Lamech is not satisfied with sevenfold vengeance. He confesses to his wives that he has killed a man. Lamech is anticipating a coming “blood feud.” He wants his wives to know that should he be killed, he wants to be avenged seventy seven times.
The Gospel of Matthew reads, “Then Peter came up and asked him, ‘Lord, how often am I to forgive my brother if he goes on wronging me? As many as seven times?’ Jesus replied, ‘I do not say seven times; I say seventy seven times.’”
There you have it! These Biblical stories articulate the options.
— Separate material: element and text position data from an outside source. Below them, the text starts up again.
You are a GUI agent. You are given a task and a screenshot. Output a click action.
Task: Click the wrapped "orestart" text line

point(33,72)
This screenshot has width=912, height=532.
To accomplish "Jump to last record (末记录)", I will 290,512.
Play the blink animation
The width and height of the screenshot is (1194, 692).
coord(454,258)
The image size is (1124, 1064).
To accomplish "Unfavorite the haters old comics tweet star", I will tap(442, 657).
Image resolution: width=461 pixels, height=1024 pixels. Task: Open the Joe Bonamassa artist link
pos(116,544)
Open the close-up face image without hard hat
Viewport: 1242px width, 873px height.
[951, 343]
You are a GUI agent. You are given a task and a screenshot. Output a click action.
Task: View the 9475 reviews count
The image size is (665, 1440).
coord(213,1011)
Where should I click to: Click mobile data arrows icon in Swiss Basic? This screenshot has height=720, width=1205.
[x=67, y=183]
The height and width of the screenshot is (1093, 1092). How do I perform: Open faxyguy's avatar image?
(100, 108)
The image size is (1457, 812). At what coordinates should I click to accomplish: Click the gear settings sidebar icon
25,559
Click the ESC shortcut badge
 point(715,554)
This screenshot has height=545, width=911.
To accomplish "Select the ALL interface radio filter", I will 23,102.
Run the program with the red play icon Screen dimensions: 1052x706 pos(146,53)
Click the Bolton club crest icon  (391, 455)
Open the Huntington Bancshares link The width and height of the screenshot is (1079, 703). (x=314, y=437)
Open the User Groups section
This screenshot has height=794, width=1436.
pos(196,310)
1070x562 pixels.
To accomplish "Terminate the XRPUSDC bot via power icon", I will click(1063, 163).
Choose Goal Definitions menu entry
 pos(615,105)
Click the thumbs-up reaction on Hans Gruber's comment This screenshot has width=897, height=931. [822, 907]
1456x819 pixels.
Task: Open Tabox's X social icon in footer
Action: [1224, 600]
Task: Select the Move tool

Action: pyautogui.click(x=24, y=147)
We can take vengeance seventy seven times or we can forgive seventy seven times.
I’ve just been reading A Thousand Sighs, A Thousand Revolts: Journeys in Kurdistan by Christiane Bird. Bird describes an interview with Ako Abba Mamand Agha, chieftan of the Ako tribe, who acts as a mediator to resolve killings among his people. To be avoided at all costs is the “blood feud,” where families may seek vengeance for generations.
Of course, one doesn’t have to travel to Kurdistan for recognition of “blood feud.” After the experience of 9/11, the U.S. government didn’t limit itself to an “eye for an eye and a tooth for a tooth.” Rather, the government took vengeance in the realm of seventy seven times for the three thousand lost in that horror.
After 9/11, as the country grieved, a good friend said to me, “grief work is about reaching out or lashing out.” We certainly know now what choice the U.S. made.
Martin Doblmeier (the Director of the film Bonhoeffer), has brought us a new film called The Power of Forgiveness. Together, with the film Long Night’s Journey into Day (the story of the Truth and Reconciliation Commission in South Africa), they’ve impressed me with the difficulty of forgiving. Vengeance and forgiveness wrestle in our individual souls. No wonder they struggle so grievously in our world.
Still, one takes hope in the ancient ways of resolving disputes, still functioning around the edges of traditional societies like the Ako. And one takes hope in experimental structures like the Truth and Reconciliation Commission in South Africa and the growing interest in mediation and restorative justice in the U.S.
Gandhi reminds us that only the strong can offer forgiveness. “Only the brave can be forgiving. The weak are unable to punish; therefore, in their case, the question of forgiveness does not arise.” And again, “A mouse hardly forgives a cat when it allows itself to be torn to pieces by her.”
Like nonviolence itself, forgiveness only proceeds from strength and fearlessness. May our country reclaim the inner strength of its ideas and values and turn a deaf ear to the ancient call of fear and vengeance.